### INPUT DATA
BEGIN
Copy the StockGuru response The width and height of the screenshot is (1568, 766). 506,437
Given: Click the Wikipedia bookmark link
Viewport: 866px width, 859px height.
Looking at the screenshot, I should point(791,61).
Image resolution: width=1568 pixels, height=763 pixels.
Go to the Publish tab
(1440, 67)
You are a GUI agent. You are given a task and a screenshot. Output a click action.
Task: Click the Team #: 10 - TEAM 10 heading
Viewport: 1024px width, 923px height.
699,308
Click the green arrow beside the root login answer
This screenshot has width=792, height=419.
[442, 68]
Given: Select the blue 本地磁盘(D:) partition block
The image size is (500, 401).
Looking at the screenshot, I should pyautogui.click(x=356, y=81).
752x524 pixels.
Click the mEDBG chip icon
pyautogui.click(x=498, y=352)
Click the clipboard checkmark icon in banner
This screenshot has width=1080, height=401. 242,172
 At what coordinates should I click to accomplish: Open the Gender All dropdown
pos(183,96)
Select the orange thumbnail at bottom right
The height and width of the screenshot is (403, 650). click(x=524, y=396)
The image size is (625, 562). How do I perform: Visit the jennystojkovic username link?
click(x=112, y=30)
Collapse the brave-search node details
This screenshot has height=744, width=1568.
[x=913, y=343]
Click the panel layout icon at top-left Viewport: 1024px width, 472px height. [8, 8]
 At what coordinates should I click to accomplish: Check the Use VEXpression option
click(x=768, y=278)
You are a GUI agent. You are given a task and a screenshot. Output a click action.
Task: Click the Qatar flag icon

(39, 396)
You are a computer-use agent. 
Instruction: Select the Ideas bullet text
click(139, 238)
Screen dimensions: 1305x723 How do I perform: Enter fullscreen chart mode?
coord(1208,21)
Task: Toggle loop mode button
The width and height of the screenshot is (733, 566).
END
When a line in the listing includes the word "pixels", report that line in full.

Image resolution: width=1568 pixels, height=763 pixels.
752x524 pixels.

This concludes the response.